╭─ Records
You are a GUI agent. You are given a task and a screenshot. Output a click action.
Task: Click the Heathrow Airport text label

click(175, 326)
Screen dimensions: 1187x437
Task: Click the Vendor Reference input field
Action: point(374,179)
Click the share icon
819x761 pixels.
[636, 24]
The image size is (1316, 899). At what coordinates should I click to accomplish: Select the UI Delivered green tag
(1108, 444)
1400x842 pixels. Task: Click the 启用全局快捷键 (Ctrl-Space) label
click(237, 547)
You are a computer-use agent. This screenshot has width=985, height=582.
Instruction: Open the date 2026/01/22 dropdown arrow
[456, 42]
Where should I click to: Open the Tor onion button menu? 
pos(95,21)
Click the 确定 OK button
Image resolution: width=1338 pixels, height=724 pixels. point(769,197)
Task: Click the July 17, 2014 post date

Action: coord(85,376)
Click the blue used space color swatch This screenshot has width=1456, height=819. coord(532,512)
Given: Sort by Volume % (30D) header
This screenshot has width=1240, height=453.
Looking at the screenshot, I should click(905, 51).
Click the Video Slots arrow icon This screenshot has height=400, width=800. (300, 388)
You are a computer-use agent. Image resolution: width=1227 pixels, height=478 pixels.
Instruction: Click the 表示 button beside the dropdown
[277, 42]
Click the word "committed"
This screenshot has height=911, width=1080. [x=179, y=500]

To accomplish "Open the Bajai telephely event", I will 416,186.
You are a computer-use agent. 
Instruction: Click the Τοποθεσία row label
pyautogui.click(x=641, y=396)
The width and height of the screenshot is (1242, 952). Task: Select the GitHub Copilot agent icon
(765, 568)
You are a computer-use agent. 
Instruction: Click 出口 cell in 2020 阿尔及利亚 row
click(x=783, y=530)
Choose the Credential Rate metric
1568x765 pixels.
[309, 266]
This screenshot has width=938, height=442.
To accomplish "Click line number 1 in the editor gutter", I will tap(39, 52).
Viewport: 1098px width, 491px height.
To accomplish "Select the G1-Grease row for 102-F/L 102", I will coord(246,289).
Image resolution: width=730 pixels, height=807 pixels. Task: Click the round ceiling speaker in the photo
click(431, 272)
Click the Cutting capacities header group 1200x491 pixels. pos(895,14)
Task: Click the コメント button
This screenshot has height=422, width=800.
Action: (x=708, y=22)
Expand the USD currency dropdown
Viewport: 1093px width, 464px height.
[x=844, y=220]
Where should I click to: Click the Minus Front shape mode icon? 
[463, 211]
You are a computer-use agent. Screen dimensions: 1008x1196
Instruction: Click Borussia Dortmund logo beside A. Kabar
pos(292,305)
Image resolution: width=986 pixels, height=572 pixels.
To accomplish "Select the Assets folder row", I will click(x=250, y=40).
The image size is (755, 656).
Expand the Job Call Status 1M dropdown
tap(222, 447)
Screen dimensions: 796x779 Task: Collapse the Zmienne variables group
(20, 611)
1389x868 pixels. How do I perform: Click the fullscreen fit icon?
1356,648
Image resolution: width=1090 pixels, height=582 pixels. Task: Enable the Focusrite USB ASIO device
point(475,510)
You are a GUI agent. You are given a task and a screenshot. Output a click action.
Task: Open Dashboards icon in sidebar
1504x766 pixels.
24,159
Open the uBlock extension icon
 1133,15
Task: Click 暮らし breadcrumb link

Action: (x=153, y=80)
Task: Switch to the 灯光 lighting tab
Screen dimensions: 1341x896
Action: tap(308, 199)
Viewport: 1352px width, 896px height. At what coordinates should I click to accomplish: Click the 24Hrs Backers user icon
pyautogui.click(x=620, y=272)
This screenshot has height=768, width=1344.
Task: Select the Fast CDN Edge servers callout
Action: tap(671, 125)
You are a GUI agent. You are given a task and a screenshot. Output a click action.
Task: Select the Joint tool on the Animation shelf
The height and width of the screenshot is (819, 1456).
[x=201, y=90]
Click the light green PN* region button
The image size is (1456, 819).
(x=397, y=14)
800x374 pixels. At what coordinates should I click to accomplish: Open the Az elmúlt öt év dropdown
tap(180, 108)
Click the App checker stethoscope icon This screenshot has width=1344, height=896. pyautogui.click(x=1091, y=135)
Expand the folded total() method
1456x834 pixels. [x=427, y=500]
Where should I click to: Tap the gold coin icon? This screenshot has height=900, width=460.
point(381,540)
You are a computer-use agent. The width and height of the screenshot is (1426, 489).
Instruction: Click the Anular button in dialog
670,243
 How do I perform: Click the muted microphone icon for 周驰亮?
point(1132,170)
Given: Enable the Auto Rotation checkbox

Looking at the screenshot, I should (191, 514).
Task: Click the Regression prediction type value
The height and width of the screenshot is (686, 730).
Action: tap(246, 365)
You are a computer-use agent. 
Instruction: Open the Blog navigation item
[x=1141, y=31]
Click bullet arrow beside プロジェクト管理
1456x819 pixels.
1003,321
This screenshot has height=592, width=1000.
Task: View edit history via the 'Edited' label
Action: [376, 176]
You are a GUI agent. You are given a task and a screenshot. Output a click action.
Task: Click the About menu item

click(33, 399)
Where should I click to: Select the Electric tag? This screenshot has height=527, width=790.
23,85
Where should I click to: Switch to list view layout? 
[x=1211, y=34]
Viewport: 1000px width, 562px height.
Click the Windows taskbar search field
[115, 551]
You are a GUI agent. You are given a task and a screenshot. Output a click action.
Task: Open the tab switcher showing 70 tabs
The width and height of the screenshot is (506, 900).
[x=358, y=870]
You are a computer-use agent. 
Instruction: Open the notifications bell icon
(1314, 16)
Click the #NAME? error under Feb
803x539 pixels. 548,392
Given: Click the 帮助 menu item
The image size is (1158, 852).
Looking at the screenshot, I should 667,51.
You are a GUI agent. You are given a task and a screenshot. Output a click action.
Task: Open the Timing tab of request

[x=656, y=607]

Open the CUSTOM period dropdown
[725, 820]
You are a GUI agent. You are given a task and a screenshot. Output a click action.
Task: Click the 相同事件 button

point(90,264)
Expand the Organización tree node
╰─
-- What to produce --
Copy out every entry above word for word, with no changes.

-- The answer --
You are a GUI agent. You are given a task and a screenshot. Output a click action.
Task: Click the Heathrow Airport text label

click(175, 326)
Screen dimensions: 1187x437
Task: Click the Vendor Reference input field
Action: point(374,179)
Click the share icon
819x761 pixels.
[636, 24]
The image size is (1316, 899). At what coordinates should I click to accomplish: Select the UI Delivered green tag
(1108, 444)
1400x842 pixels. Task: Click the 启用全局快捷键 (Ctrl-Space) label
click(237, 547)
You are a computer-use agent. This screenshot has width=985, height=582.
Instruction: Open the date 2026/01/22 dropdown arrow
[456, 42]
Where should I click to: Open the Tor onion button menu? 
pos(95,21)
Click the 确定 OK button
Image resolution: width=1338 pixels, height=724 pixels. point(769,197)
Task: Click the July 17, 2014 post date

Action: coord(85,376)
Click the blue used space color swatch This screenshot has width=1456, height=819. coord(532,512)
Given: Sort by Volume % (30D) header
This screenshot has width=1240, height=453.
Looking at the screenshot, I should click(905, 51).
Click the Video Slots arrow icon This screenshot has height=400, width=800. (300, 388)
You are a computer-use agent. Image resolution: width=1227 pixels, height=478 pixels.
Instruction: Click the 表示 button beside the dropdown
[277, 42]
Click the word "committed"
This screenshot has height=911, width=1080. [x=179, y=500]

To accomplish "Open the Bajai telephely event", I will 416,186.
You are a computer-use agent. 
Instruction: Click the Τοποθεσία row label
pyautogui.click(x=641, y=396)
The width and height of the screenshot is (1242, 952). Task: Select the GitHub Copilot agent icon
(765, 568)
You are a computer-use agent. 
Instruction: Click 出口 cell in 2020 阿尔及利亚 row
click(x=783, y=530)
Choose the Credential Rate metric
1568x765 pixels.
[309, 266]
This screenshot has width=938, height=442.
To accomplish "Click line number 1 in the editor gutter", I will tap(39, 52).
Viewport: 1098px width, 491px height.
To accomplish "Select the G1-Grease row for 102-F/L 102", I will coord(246,289).
Image resolution: width=730 pixels, height=807 pixels. Task: Click the round ceiling speaker in the photo
click(431, 272)
Click the Cutting capacities header group 1200x491 pixels. pos(895,14)
Task: Click the コメント button
This screenshot has height=422, width=800.
Action: (x=708, y=22)
Expand the USD currency dropdown
Viewport: 1093px width, 464px height.
[x=844, y=220]
Where should I click to: Click the Minus Front shape mode icon? 
[463, 211]
You are a computer-use agent. Screen dimensions: 1008x1196
Instruction: Click Borussia Dortmund logo beside A. Kabar
pos(292,305)
Image resolution: width=986 pixels, height=572 pixels.
To accomplish "Select the Assets folder row", I will click(x=250, y=40).
The image size is (755, 656).
Expand the Job Call Status 1M dropdown
tap(222, 447)
Screen dimensions: 796x779 Task: Collapse the Zmienne variables group
(20, 611)
1389x868 pixels. How do I perform: Click the fullscreen fit icon?
1356,648
Image resolution: width=1090 pixels, height=582 pixels. Task: Enable the Focusrite USB ASIO device
point(475,510)
You are a GUI agent. You are given a task and a screenshot. Output a click action.
Task: Open Dashboards icon in sidebar
1504x766 pixels.
24,159
Open the uBlock extension icon
 1133,15
Task: Click 暮らし breadcrumb link

Action: (x=153, y=80)
Task: Switch to the 灯光 lighting tab
Screen dimensions: 1341x896
Action: tap(308, 199)
Viewport: 1352px width, 896px height. At what coordinates should I click to accomplish: Click the 24Hrs Backers user icon
pyautogui.click(x=620, y=272)
This screenshot has height=768, width=1344.
Task: Select the Fast CDN Edge servers callout
Action: tap(671, 125)
You are a GUI agent. You are given a task and a screenshot. Output a click action.
Task: Select the Joint tool on the Animation shelf
The height and width of the screenshot is (819, 1456).
[x=201, y=90]
Click the light green PN* region button
The image size is (1456, 819).
(x=397, y=14)
800x374 pixels. At what coordinates should I click to accomplish: Open the Az elmúlt öt év dropdown
tap(180, 108)
Click the App checker stethoscope icon This screenshot has width=1344, height=896. pyautogui.click(x=1091, y=135)
Expand the folded total() method
1456x834 pixels. [x=427, y=500]
Where should I click to: Tap the gold coin icon? This screenshot has height=900, width=460.
point(381,540)
You are a computer-use agent. The width and height of the screenshot is (1426, 489).
Instruction: Click the Anular button in dialog
670,243
 How do I perform: Click the muted microphone icon for 周驰亮?
point(1132,170)
Given: Enable the Auto Rotation checkbox

Looking at the screenshot, I should (191, 514).
Task: Click the Regression prediction type value
The height and width of the screenshot is (686, 730).
Action: tap(246, 365)
You are a computer-use agent. 
Instruction: Open the Blog navigation item
[x=1141, y=31]
Click bullet arrow beside プロジェクト管理
1456x819 pixels.
1003,321
This screenshot has height=592, width=1000.
Task: View edit history via the 'Edited' label
Action: [376, 176]
You are a GUI agent. You are given a task and a screenshot. Output a click action.
Task: Click the About menu item

click(33, 399)
Where should I click to: Select the Electric tag? This screenshot has height=527, width=790.
23,85
Where should I click to: Switch to list view layout? 
[x=1211, y=34]
Viewport: 1000px width, 562px height.
Click the Windows taskbar search field
[115, 551]
You are a GUI agent. You are given a task and a screenshot. Output a click action.
Task: Open the tab switcher showing 70 tabs
The width and height of the screenshot is (506, 900).
[x=358, y=870]
You are a computer-use agent. 
Instruction: Open the notifications bell icon
(1314, 16)
Click the #NAME? error under Feb
803x539 pixels. 548,392
Given: Click the 帮助 menu item
The image size is (1158, 852).
Looking at the screenshot, I should 667,51.
You are a GUI agent. You are given a task and a screenshot. Output a click action.
Task: Open the Timing tab of request

[x=656, y=607]

Open the CUSTOM period dropdown
[725, 820]
You are a GUI agent. You are given a task and a screenshot. Output a click action.
Task: Click the 相同事件 button

point(90,264)
Expand the Organización tree node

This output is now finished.